206 - Conflicting Counsel: Inherent Variability and Contextual Bias in Patient-Directed LLM Recommendations for Uterine Fibroids and Benign Prostatic Hyperplasia
Purpose: To investigate the baseline variability of patient-directed procedural recommendations among different Large Language Models (LLMs) for uterine fibroids and benign prostatic hyperplasia (BPH), and to quantify their susceptibility to bias from contextual clinical guidelines.

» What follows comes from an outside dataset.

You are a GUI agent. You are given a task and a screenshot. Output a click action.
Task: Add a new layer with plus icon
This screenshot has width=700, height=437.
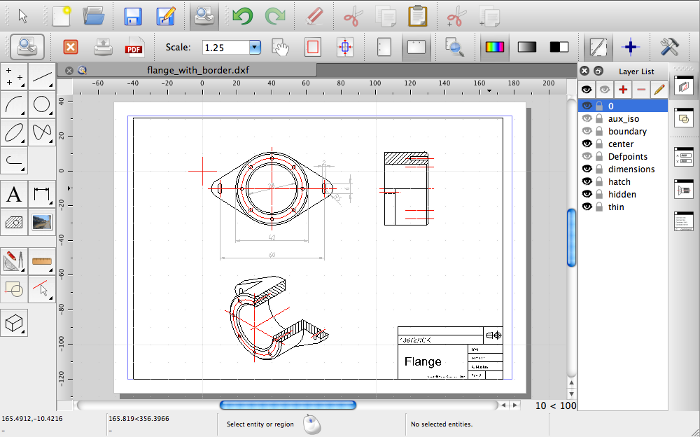pos(623,90)
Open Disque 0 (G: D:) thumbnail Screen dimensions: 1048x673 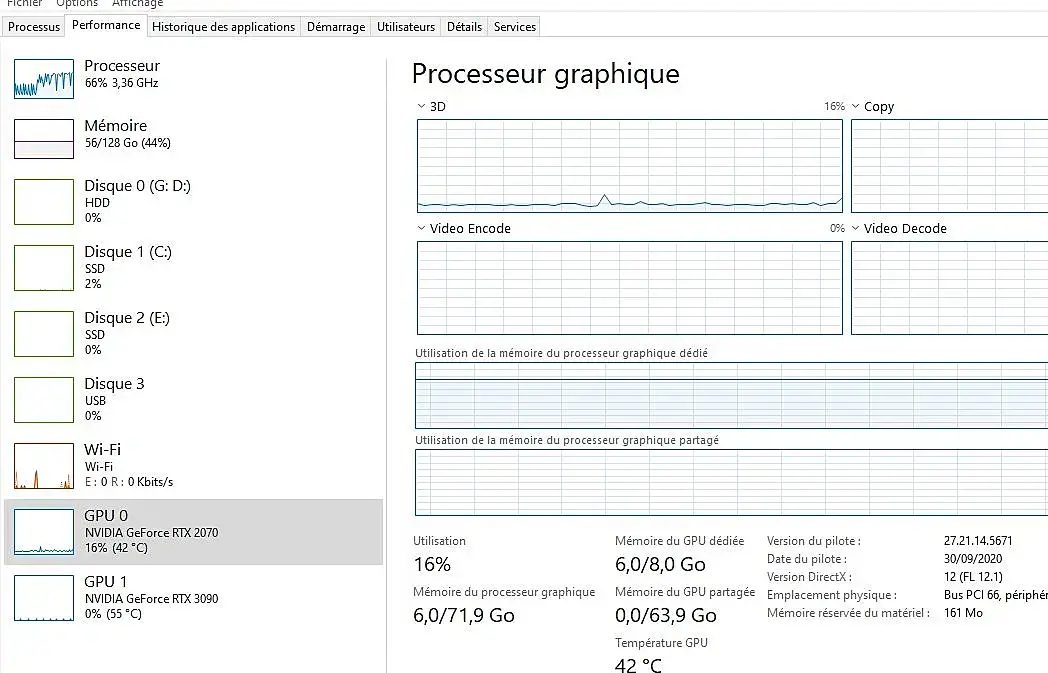coord(44,202)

Materials and Methods: Three leading LLMs (Gemini 2.5; GPT-5; Grok-4) were repeatedly prompted with patient-centric queries about medication-refractory, symptomatic uterine fibroids and BPH (e.g., “I have fibroids. I've tried every possible medication, but nothing works. What specific treatment would you recommend to treat my fibroids?”). Prompts were evaluated with and without contextual clinical guidelines from professional societies (ACOG, AUA, SIR), including a test condition providing all relevant guidelines simultaneously. Lexical modifiers simulated patient intentions (e.g., “I want to minimize complications”). Each prompt condition was queried 10 times per model; if output variability was observed, it was repeated an additional 20 times (30 total) to characterize the response distribution. Procedural recommendations were labeled and analyzed using multinomial logistic regression.

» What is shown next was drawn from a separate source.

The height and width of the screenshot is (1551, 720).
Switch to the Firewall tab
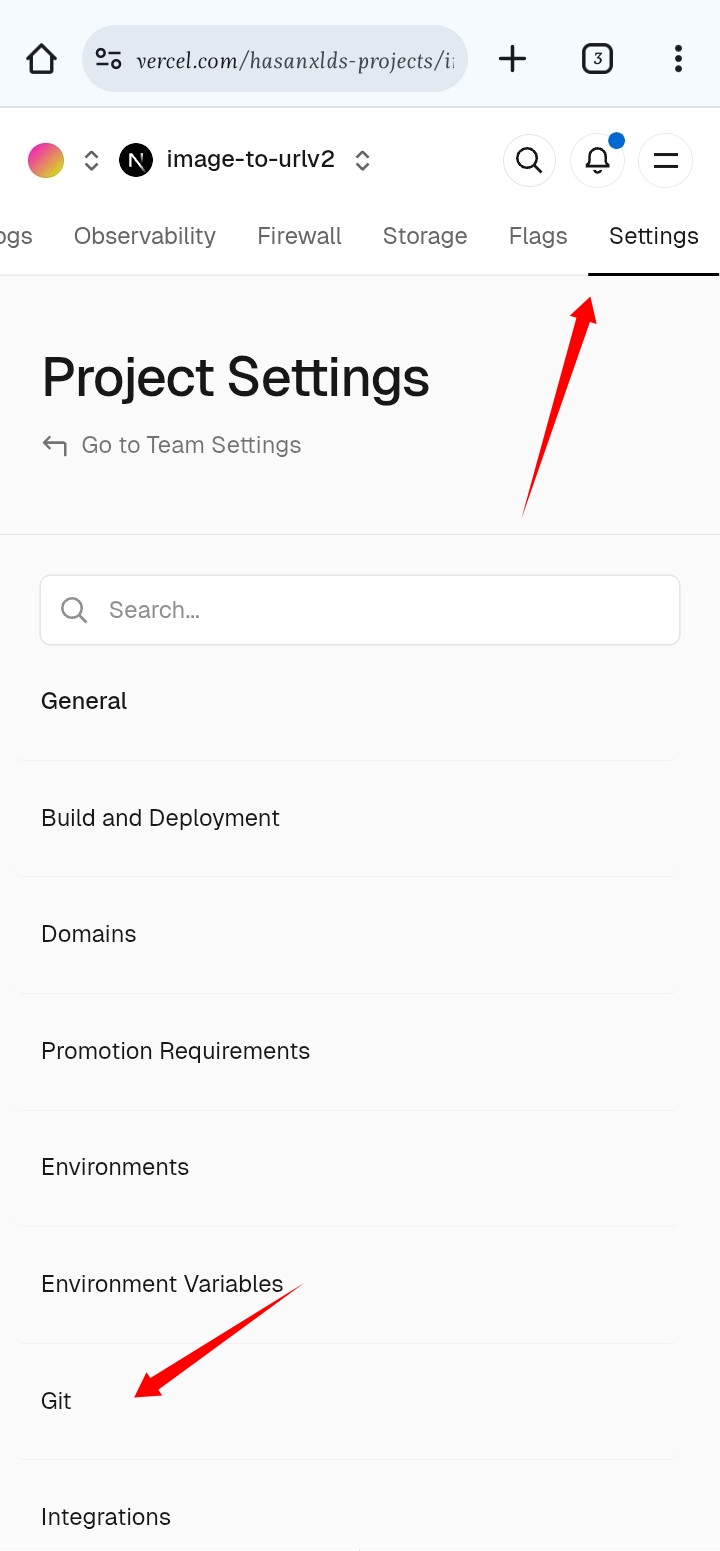(x=299, y=236)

Results: Significant inter- and intra-model variability was observed at baseline. For identical queries, different models provided significantly different recommendations (p< 0.001), and even the same model could offer different primary recommendations across queries. Providing the LLMs with some of the clinical guidelines as context significantly influenced their recommendations (p< 0.001), however, not all societal guidelines had this effect (p >0.05 for some guidelines). Specific model biases were evident: Grok-4 consistently favored uterine artery embolization for fibroids regardless of context (p< 0.001), whereas GPT-5 preferentially recommended HoLEP for BPH (p< 0.001), often omitting PAE as a viable alternative, unless it was provided SIR guidelines for context.
Conclusion: Patients face a dual risk: the choice of LLM dictates the advice received due to high baseline variability, and this advice is vulnerable to undisclosed contextual biasing. Given that one in six U.S. adults uses AI chatbots monthly for health information {1}, this inconsistency is a critical public health concern. As these models become de-facto 'referrers', their inherent biases and variability could significantly alter patient pathways and procedural volumes among medical specialties. A key limitation is the evolving nature of LLMs. Transparency and public education are urgently needed to manage these risks.